Life does go on though and as I have now returned to Cornwall after my mum's funeral and sorting out some of my parents house, this outpouring I guess is also only natural.  I hope now to be able to move on to reflect on the wonderfully unusual, caring, funny and treasured moments of life with my parents instead.  They were both extraordinary in their own unique ways.

So to finish on a lighter note, here are two poems I wrote for my dad and mum, and which formed part of their commemorative services.

Robin Gill (The Robin) - 1936 - 2017
Yvonne Gill (The Chough) - 1942 - 2018

The Robin

Mum and Dad Summer 2015
I saw a robin perched on a tree
His tune was full and strong
I love the song he sung for me
Although the words were wrong

I saw a robin sat on my spade
He watched me as I planted
“You plan, you sow, you water” he said
“But you should never take life for granted”

I saw a robin upon the fence
As I walked along the way
Each time I passed he followed me
To ensure I was okay

I cannot see my bird no more
But in my heart he sings
And every bird I see now
Is my Robin on the wing

Upon the tree, upon the fence
And on the spade as well
My Dad will ever guide me
And in my life will dwell.

The Chough

The chough arrived when the sea below was turbulent and stormy.
The wind was strong to fly against with her battered wings still forming.
The cliffs seemed high but on she flew towards the solid ground.
Despite the violent heave of wave reaching up to pull her down.

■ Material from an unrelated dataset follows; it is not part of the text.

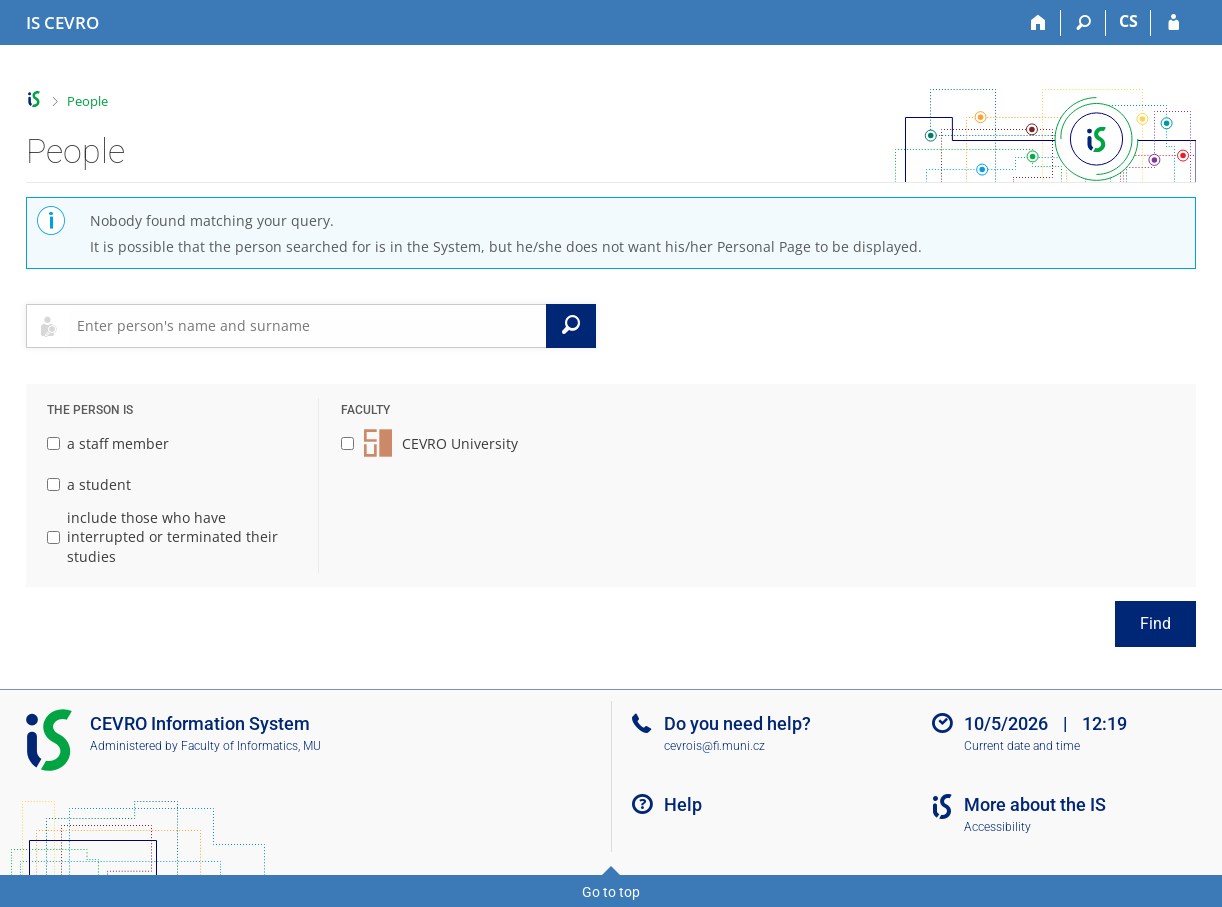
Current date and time (1022, 746)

She reached the shore, the sun came out and shone upon her black feathers.
She preened them now with golden beak to remove the salt strewn weather.
The gold of legs now stood her strong as she surveyed the world around her.
It was time to leave the past behind and search for her own future.

She launched herself high in the sky with a joyous burst of shrieks.
Twisting, turning, tumbling with acrobatic feats.
Her bold display soon caught the eye of a handsome little robin.
Whose breast of red and cheeky song the lucky chough was soon winning.

Their nest was built on solid rock and in it soon two youngsters.
And as the years went on this little family had much adventures.
Like her, the little chough had taught her girls to live and dare.
So they fledged the nest and went in search of lands full of choughs and bears.

Not long ago the robin flew towards the setting sun.
Distraught, the little chough took flight to follow his voyage on.
I see them now in bluest sky and above the azure sea.
Or amongst the bluebell woods upon their planted trees.

Whenever I saw a robin my mum I always told.
And a phone call made immediately upon spotting black and gold.
Whether Barranco bound, in Bretagne or on my Cornish bluffs.
I’ll still always call you mum to tell you of our choughs.